ICE does not police the border, nor was it the agency recently separating children from their families at the border — that was CBP — but parents referred for prosecution were held in ICE detention centers while the children were sent to the Department of Health and Human Services for care.

With a budget of around $6 billion annually, ICE is staffed by 20,000 employees in more than 400 offices across the U.S. and 46 foreign countries, according to the agency.

When did ICE start?

It was founded in 2003, in the wake of the Sept. 11 attacks, when the Immigration and Naturalization Services was split up and the Department of Homeland Security was created. Three new agencies were formed in the massive reorganization and housed under DHS: ICE, CBP, and Citizenship and Immigration Services (USCIS), which handles visas, green cards and naturalization.
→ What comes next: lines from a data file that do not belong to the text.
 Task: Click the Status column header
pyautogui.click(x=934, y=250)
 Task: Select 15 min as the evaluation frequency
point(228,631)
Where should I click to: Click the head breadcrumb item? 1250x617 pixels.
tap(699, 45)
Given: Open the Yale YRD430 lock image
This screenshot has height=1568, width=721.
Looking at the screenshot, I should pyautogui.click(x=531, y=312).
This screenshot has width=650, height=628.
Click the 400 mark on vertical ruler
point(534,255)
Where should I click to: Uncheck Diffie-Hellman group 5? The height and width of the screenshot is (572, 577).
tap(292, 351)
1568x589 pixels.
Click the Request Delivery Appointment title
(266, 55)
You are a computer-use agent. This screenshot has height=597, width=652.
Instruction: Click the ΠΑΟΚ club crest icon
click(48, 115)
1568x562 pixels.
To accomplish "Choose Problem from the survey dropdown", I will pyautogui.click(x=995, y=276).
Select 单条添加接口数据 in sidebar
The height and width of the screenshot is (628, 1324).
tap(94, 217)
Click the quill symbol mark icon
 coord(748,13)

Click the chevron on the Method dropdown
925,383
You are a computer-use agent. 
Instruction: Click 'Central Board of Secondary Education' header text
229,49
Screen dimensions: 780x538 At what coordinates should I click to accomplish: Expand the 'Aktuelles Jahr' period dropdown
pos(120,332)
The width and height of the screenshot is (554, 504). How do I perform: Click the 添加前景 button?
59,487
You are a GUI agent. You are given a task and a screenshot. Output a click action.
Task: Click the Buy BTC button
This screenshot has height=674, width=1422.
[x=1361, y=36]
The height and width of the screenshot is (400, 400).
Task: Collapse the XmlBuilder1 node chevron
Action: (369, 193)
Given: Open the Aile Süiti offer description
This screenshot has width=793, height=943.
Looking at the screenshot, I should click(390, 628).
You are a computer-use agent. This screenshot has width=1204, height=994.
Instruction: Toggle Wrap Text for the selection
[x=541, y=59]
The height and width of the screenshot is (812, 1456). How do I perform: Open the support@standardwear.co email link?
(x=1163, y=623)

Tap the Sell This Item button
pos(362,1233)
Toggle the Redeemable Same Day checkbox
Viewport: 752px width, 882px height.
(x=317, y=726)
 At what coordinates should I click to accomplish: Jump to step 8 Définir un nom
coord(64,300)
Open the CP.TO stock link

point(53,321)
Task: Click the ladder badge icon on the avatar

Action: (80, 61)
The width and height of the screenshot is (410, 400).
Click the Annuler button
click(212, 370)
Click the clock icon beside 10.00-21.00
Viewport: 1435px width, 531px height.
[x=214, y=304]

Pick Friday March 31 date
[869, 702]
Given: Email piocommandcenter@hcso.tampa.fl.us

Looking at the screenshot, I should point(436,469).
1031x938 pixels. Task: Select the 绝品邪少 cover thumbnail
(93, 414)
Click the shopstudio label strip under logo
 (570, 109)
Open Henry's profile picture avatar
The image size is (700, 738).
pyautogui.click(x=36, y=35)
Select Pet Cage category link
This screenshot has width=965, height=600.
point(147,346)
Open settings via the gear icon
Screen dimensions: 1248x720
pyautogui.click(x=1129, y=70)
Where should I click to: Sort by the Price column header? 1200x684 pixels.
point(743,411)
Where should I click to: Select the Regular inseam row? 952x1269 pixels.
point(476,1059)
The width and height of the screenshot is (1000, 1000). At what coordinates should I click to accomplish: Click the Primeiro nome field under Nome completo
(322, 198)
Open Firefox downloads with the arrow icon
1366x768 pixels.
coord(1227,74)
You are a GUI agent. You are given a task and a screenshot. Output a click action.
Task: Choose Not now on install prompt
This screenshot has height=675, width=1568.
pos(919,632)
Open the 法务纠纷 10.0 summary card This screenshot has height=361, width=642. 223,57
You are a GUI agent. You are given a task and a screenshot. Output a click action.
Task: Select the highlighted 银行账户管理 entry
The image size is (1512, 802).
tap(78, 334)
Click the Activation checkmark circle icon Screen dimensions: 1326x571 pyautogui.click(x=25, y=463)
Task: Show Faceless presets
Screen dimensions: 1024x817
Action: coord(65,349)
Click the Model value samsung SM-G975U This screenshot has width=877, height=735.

“None of the terrorists in 9/11 came from Mexico, but this national security and public safety mentality has come to affect ICE in all of its dealings with immigrants,” said Kevin Johnson, the dean at University of California, Davis, School of Law.

The agency was smaller when it began, but set a goal of 100 percent removal of all undocumented immigrants in its 10-year plan, “Operation Endgame.” It’s a policy that largely tracks with what President Donald Trump has called for, although critics dispute the idea that deporting undocumented immigrants makes the U.S. safer. There is no evidence supporting the president’s claim that immigrants are more dangerous than people born in the U.S.

The deportation numbers

In fiscal year 2017, ICE deported 226,119 people, less than the previous year’s 240,255 deportations.

But more of those deportations stemmed from ICE arrests, the agency said in a press release crediting it to Trump’s directives.

Still, it’s significantly below the Obama administration’s deportations at their peak; in fiscal year 2012, 409,849 were deported.

And while the Trump White House says those who are being deported are individuals with a criminal history, it has broadened the definition of what makes a criminal. The administration said 92 percent of those deported in fiscal year 2017 had a criminal history, but that includes those who have been charged — but not convicted — as well as those found with a past deportation order.

Trump’s immigration policies consider anyone who crosses the border illegally (a misdemeanor offense), who has been charged with a crime, or even an individual believed by authorities to have broken the law — even if they have not been charged with any crime — worth targeting.

“You can’t want to be part of this country and not respect its laws,” former ICE acting director Thomas Homan told Fox News recently, in which he stressed a criminal history of the majority of deported immigrants. “ICE protects your communities and we’re going to do it without apology.”

Has the agency changed under Trump?

When Trump took office, he signed a series of executive orders on immigration; one called for ICE to hire 10,000 more agents to identify and deport more undocumented immigrants. Congress has so far declined to fund that plan.

Trump also sought far more aggressive immigration enforcement than ICE had done in the past, eliminating the policy of prioritizing only dangerous criminals for deportation that President Barack Obama pushed in the final years of his administration. Under Trump, any undocumented immigrant who crossed the border illegally or used a fake Social Security number in order to a get a job can be targeted for deportation.

Johnson said the president’s rhetoric has encouraged agents to enforce the law “to the hilt.”

“We’ve seen a new enthusiasm and aggressiveness and a public persona that had not previously been seen,” Johnson told NBC News. “Certainly under President Trump, it is the deportation arm of the U.S. government.”